Aside from United States Forest Service rangers, the first recorded people to hike the new trail from Modjeska Canyon to Modjeska Peak were J. H. Scott and A. J. Perkins in April 1919. Following the creation of the new trail, Modjeska Peak became much more accessible to civilians. Hikes to the peak led by the Sierra Club became a regular occurrence and people from across Orange County and Los Angeles traveled to ascend the peak. Transport to the area was made possible by a bus service that connected the canyons to Pacific Electric's Santa Ana Line.

The Coors American Original 150, a 150-mile (240 km) mountain biking race from Palm Springs to Newport Beach, traversed Modjeska Peak as one of the two mountain ranges included in the race's course. The race took place on October 2, 1988.

Modjeska Peak formerly had radio and television infrastructure in place. In 1996, Pacific Bell began providing a Multichannel Multipoint Distribution Service ("wireless cable") television service in Southern California with its tower atop Modjeska Peak being one of the two broadcast sources. The Pacific Bell tower has since been removed and today most of the mountain range's wireless antennas are on the neighboring Santiago Peak.

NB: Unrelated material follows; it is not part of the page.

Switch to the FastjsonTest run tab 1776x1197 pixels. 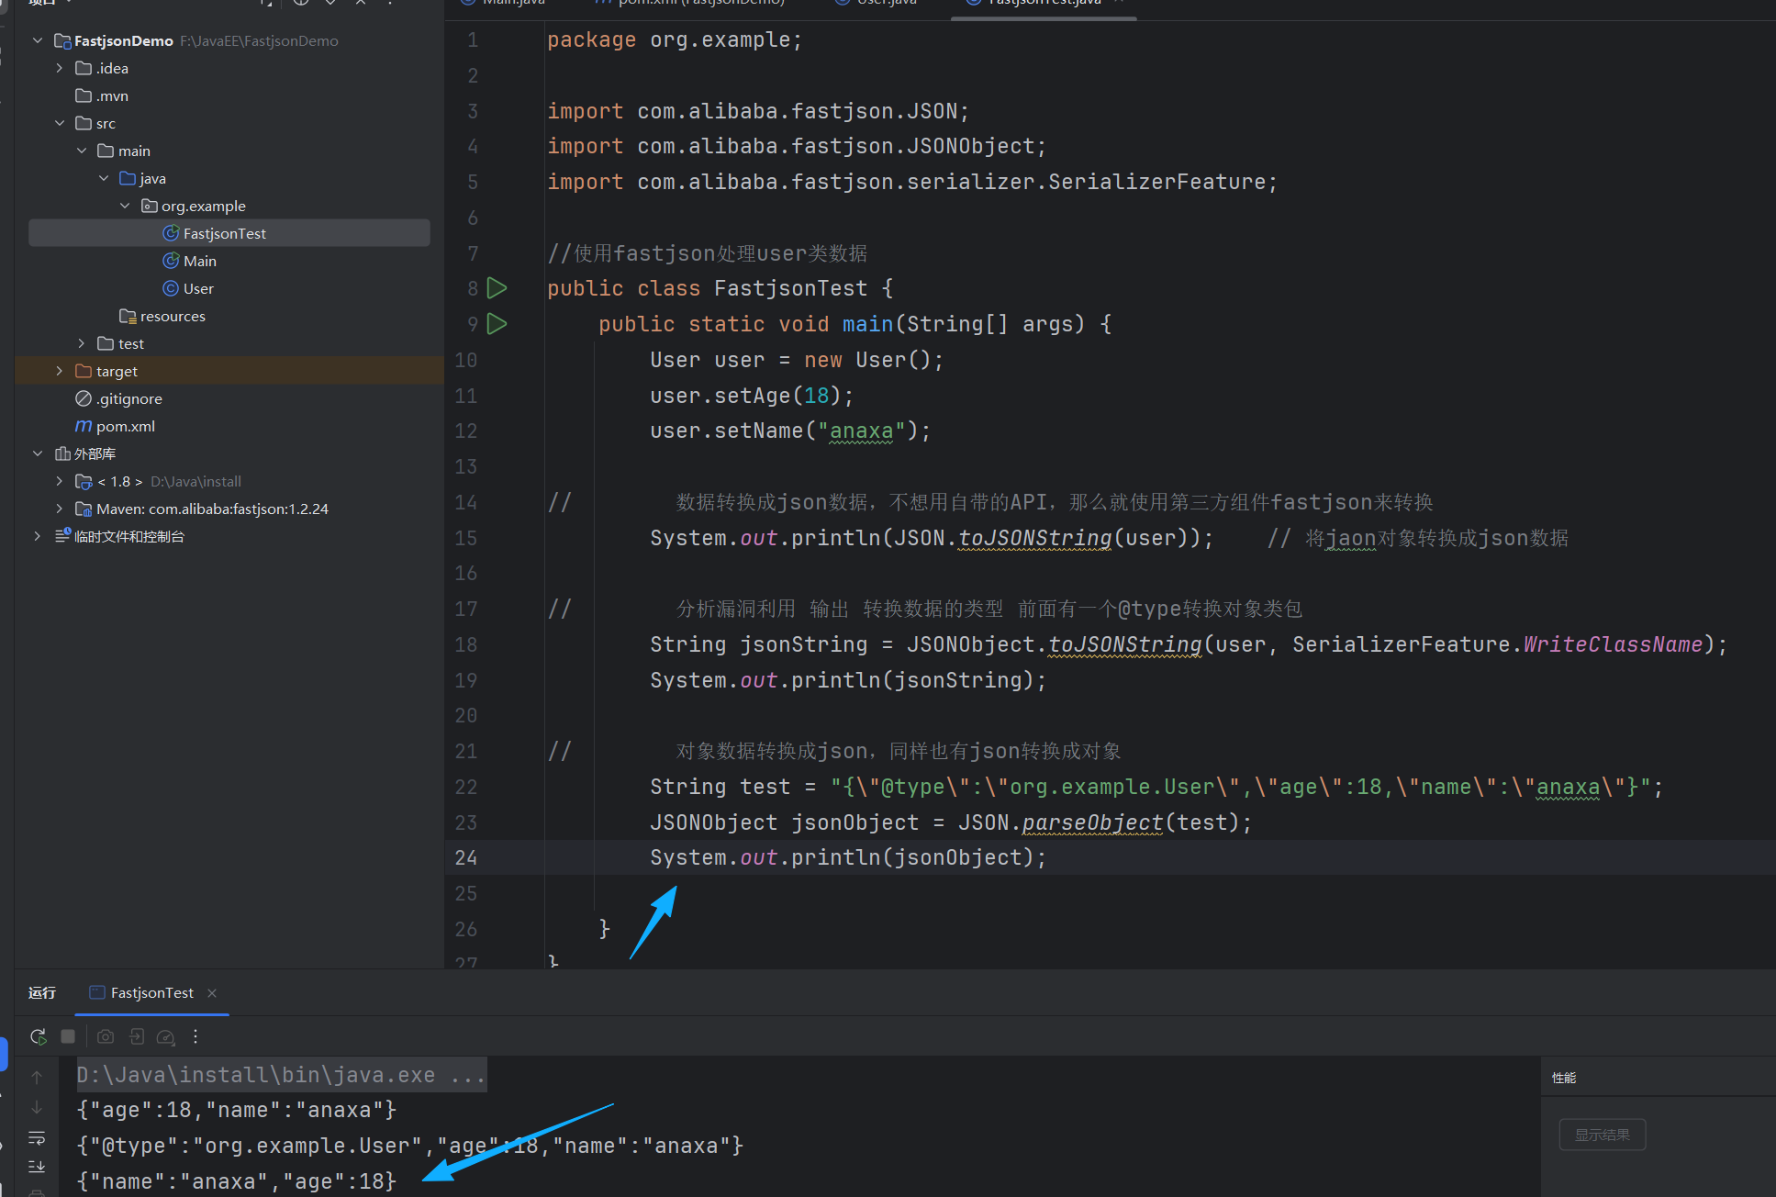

===Wildfires and incidents===
Modjeska Peak was burned in a 1926 wildfire that began in Santiago Canyon on October 31. The flames headed east and crossed the ridge of Modjeska Peak, heading as far as Corona's Cold Water and Pine canyons on the east side of the mountains. Six inches of snow was recorded in the area on December 10 and Ranger J. B. Stephenson said that if the precipitation was rain, large-scale mudflows likely would have occurred as a result of the fire's burn scar.

On March 26, 1972, a Cessna 172H with one pilot and two passengers on board slammed into the side of Modjeska Peak, killing two. The plane originated from Las Vegas and was en route to Hawthorne Municipal Airport in the Los Angeles area. Since the plane crashed at night, the wreckage was not discovered until 15 hours later when a United States Marine Corps helicopter was flying over the area for training. The lone survivor of the crash was described as being in "satisfactory" condition and was only admitted to the hospital for observation. According to the National Transportation Safety Board report on the incident, the pilot of the plane became disoriented after one of the passengers repeatedly shined a flashlight in his face, leading to the descent into the side of Modjeska Peak.

In late November 1980, a fire called the Indian Canyon Fire was started by an arsonist. It burned 28000 acre and reached the northwest corner of Modjeska Peak.

On December 27, 1999, a vehicle driving near the top of Modjeska Peak veered off the trail and crashed, leaving the motorist uninjured but starting a small brush fire. The fire was quickly extinguished.

The 2007 Santiago Fire burned through Modjeska Peak.